* Begin *
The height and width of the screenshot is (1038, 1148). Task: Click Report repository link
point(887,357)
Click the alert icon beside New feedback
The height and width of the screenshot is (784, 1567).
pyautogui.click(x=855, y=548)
* End *
> **SET TASK**
Output these entries as a two-column CSV with the columns "request" and "response", one row per entry. Put each entry's text and its answer in a single quoted field apiece, with line breaks replaced by spaces.

> **OUTPUT OF THE TASK**
request,response
"The height and width of the screenshot is (1038, 1148). Task: Click Report repository link","point(887,357)"
"Click the alert icon beside New feedback The height and width of the screenshot is (784, 1567).","pyautogui.click(x=855, y=548)"